# [STATED GOAL]
Count the lines in the records below that contain the word "accomplish", treating uppercase and lowercase letters as different. Reply with the number alone.

# [RECORDS SHOWN]
--------------------------------------------------

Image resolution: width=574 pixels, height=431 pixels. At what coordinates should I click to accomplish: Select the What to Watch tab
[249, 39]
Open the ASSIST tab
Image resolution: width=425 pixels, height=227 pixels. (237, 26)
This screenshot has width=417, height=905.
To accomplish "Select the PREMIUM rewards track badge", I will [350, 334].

--------------------------------------------------

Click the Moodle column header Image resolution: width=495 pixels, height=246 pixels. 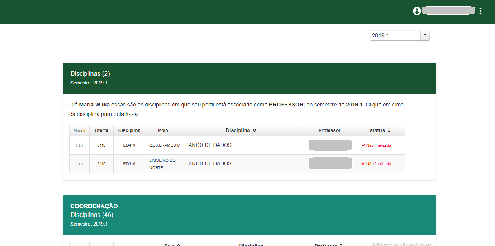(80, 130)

--------------------------------------------------

# [RESULT OF THIS TASK]
2